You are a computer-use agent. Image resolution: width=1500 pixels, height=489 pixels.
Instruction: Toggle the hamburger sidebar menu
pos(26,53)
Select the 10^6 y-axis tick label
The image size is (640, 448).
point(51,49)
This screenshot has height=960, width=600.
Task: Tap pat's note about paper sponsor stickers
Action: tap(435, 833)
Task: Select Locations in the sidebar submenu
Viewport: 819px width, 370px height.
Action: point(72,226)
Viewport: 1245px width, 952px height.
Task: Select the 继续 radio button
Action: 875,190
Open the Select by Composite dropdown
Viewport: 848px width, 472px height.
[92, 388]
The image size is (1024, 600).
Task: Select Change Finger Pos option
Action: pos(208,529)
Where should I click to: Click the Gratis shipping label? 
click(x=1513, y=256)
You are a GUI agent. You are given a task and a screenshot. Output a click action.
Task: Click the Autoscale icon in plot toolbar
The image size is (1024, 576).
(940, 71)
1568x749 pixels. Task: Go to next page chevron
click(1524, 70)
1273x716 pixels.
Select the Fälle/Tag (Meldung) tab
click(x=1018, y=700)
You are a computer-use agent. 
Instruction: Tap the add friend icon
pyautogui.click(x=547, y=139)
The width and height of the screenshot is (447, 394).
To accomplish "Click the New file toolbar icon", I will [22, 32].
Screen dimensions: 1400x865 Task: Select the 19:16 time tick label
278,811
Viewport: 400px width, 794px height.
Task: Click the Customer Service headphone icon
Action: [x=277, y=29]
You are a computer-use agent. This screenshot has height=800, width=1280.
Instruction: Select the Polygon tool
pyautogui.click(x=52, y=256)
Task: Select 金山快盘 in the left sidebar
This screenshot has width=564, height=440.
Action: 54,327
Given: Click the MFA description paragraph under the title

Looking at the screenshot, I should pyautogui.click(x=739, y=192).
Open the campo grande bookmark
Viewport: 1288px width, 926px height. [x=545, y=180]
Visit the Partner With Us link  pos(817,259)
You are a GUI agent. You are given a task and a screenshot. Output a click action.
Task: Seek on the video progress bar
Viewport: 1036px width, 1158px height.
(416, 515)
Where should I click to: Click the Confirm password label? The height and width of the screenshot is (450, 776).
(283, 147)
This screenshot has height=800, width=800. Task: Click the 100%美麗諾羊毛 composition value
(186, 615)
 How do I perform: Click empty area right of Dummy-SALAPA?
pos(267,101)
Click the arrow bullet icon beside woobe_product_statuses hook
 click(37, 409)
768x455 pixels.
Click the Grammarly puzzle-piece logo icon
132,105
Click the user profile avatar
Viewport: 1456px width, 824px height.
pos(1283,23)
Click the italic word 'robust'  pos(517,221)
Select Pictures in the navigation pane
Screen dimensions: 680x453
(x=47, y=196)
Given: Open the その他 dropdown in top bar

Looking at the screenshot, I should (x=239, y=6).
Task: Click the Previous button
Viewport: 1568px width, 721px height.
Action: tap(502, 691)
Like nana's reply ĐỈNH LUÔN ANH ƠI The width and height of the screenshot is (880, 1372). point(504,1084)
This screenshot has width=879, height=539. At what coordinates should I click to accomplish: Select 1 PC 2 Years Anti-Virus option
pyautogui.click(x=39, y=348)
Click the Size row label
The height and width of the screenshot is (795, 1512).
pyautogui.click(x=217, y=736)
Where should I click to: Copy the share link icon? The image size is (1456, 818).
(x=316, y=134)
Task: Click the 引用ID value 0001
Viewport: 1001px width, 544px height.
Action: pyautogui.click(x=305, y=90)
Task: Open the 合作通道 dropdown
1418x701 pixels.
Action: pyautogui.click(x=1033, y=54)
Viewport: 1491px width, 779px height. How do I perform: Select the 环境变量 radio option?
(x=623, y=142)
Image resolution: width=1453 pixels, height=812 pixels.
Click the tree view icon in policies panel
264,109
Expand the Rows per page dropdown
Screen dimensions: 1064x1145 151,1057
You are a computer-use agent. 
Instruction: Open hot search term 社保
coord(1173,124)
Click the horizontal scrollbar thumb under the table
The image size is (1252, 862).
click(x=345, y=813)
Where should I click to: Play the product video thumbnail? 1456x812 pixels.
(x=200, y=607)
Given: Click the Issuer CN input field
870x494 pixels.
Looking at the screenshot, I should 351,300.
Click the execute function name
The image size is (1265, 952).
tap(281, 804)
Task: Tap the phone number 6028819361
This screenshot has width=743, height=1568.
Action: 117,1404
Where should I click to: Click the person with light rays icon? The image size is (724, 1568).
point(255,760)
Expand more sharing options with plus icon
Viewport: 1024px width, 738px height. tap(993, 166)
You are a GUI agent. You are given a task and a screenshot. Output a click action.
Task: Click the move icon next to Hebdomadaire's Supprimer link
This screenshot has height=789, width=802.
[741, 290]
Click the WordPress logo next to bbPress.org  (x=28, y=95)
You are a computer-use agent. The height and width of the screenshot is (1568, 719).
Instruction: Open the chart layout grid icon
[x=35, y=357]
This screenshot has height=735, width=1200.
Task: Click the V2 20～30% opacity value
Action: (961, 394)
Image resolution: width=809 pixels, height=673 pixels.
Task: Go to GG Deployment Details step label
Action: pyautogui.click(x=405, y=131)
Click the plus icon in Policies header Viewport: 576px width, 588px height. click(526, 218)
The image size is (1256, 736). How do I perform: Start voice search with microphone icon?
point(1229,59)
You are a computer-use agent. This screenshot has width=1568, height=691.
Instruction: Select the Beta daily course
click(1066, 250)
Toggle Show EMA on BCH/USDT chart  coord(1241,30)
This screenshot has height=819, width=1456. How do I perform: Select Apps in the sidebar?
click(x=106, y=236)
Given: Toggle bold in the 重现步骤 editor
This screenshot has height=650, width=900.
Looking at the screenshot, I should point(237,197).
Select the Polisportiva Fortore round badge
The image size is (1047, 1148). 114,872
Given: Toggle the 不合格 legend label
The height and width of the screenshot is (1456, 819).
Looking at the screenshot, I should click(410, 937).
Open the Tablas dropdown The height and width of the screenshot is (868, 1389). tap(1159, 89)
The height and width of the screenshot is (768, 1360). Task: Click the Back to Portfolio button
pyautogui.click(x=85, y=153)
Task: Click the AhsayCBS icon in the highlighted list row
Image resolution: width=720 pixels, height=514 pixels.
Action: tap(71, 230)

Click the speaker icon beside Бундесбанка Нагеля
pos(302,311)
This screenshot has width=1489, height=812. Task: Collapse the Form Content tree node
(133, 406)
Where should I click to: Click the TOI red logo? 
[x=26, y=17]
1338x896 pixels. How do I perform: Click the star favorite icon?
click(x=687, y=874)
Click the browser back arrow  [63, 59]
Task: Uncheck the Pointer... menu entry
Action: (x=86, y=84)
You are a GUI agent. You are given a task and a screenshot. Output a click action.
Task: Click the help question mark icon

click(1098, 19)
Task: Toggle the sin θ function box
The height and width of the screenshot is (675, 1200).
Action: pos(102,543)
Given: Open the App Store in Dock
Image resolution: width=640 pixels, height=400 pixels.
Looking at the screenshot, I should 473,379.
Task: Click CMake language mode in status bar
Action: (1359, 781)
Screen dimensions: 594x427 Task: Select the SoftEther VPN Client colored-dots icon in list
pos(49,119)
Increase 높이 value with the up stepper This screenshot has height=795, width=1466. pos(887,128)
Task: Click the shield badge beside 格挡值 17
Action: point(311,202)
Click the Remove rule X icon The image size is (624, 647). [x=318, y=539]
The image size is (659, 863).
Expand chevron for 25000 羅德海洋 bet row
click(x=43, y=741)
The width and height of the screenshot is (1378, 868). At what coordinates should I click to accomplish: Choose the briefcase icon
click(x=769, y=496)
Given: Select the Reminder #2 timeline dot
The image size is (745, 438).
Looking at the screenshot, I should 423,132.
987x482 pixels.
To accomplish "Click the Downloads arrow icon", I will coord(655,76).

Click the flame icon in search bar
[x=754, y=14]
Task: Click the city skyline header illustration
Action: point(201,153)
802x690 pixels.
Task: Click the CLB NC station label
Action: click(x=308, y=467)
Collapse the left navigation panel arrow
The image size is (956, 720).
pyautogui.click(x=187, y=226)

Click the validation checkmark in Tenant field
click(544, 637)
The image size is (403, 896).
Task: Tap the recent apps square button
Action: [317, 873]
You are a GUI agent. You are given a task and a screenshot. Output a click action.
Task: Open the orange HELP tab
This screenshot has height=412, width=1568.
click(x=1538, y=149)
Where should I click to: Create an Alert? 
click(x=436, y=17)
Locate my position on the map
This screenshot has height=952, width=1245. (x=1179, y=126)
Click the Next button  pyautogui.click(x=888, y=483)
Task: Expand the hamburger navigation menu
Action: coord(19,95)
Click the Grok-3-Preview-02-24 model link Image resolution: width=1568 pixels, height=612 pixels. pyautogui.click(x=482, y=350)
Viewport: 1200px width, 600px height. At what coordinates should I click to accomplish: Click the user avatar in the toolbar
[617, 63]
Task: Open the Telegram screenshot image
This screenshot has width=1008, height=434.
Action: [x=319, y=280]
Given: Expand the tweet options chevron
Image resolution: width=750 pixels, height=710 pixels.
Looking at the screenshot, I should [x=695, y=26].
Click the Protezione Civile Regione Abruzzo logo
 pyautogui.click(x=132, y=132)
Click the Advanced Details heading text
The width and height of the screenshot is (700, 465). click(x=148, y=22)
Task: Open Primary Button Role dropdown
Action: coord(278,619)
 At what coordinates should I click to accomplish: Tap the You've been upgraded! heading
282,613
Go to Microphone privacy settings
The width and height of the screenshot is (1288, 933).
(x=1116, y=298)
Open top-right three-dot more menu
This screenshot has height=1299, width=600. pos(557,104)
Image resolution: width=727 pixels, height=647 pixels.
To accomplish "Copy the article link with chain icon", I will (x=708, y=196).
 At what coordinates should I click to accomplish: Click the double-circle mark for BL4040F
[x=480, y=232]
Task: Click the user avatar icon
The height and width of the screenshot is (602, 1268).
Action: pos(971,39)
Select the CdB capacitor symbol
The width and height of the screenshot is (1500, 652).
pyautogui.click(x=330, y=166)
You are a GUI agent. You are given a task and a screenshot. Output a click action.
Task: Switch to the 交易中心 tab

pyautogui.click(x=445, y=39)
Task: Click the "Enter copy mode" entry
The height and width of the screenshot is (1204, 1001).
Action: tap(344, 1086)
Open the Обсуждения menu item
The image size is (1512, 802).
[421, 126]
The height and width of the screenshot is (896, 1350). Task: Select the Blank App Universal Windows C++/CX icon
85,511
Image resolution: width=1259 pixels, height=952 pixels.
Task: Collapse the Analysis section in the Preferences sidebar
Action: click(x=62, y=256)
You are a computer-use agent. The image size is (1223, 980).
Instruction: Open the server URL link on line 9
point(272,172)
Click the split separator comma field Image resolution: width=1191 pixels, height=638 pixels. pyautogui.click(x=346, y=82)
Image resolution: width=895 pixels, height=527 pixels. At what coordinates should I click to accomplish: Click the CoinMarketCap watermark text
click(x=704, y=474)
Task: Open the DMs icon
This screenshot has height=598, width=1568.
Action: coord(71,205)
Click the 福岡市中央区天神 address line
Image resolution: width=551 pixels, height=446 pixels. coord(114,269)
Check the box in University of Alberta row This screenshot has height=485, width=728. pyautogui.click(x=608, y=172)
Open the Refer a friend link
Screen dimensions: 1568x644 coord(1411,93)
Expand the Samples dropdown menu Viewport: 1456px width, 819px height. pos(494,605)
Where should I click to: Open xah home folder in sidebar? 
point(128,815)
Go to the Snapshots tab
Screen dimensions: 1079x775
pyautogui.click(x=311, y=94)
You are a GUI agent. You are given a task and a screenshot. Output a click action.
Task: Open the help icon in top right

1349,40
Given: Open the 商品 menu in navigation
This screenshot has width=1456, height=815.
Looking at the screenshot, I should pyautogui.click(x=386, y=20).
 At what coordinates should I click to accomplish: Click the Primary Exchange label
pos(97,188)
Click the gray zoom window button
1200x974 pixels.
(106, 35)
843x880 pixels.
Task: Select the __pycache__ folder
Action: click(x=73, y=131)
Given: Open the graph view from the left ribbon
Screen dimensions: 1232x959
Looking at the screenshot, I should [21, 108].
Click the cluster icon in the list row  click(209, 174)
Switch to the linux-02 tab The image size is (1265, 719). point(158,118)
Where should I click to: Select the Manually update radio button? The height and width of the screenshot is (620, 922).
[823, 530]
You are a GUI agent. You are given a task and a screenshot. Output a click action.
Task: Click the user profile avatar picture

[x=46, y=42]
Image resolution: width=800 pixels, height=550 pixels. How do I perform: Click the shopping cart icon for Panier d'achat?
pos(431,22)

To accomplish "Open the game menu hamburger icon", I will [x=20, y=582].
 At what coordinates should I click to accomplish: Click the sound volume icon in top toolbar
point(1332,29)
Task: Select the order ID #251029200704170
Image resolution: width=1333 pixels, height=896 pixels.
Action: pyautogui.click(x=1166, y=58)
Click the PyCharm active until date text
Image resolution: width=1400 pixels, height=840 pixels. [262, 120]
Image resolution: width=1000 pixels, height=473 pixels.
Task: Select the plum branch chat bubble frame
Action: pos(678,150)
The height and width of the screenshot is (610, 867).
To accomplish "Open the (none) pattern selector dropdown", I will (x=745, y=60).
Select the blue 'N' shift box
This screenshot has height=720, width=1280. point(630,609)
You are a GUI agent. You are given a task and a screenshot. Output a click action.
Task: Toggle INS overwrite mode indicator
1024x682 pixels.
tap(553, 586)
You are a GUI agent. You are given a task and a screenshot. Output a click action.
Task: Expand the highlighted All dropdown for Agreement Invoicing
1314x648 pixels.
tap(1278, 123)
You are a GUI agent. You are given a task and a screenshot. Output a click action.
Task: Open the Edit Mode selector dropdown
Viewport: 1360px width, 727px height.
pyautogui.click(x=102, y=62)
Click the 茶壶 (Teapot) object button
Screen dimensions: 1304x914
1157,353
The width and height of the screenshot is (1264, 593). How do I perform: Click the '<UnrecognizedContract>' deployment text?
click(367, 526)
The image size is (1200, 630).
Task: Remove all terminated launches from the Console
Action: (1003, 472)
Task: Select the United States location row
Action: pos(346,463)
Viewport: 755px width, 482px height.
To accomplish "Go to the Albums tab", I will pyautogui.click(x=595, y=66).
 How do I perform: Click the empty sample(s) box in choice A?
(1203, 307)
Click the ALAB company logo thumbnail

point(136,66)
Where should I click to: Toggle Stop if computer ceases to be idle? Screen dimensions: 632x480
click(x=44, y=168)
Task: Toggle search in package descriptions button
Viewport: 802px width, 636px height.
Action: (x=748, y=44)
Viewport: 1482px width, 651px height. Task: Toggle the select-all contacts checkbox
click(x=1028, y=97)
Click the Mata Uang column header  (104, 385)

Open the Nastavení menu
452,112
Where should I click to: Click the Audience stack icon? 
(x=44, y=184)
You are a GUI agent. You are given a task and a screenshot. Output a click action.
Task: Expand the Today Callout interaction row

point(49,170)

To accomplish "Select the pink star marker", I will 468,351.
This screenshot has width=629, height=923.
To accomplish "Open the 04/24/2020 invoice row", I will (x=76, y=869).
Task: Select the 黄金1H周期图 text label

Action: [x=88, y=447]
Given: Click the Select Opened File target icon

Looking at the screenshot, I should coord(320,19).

_____

__What needs to be done__. In the data above, retype exactly and only the lines between the one holding "Click the Next" and the one holding "Given: Expand the tweet options chevron", inclusive.

__Answer below__.
Click the Next button  pyautogui.click(x=888, y=483)
Task: Expand the hamburger navigation menu
Action: coord(19,95)
Click the Grok-3-Preview-02-24 model link Image resolution: width=1568 pixels, height=612 pixels. pyautogui.click(x=482, y=350)
Viewport: 1200px width, 600px height. At what coordinates should I click to accomplish: Click the user avatar in the toolbar
[617, 63]
Task: Open the Telegram screenshot image
This screenshot has width=1008, height=434.
Action: [x=319, y=280]
Given: Expand the tweet options chevron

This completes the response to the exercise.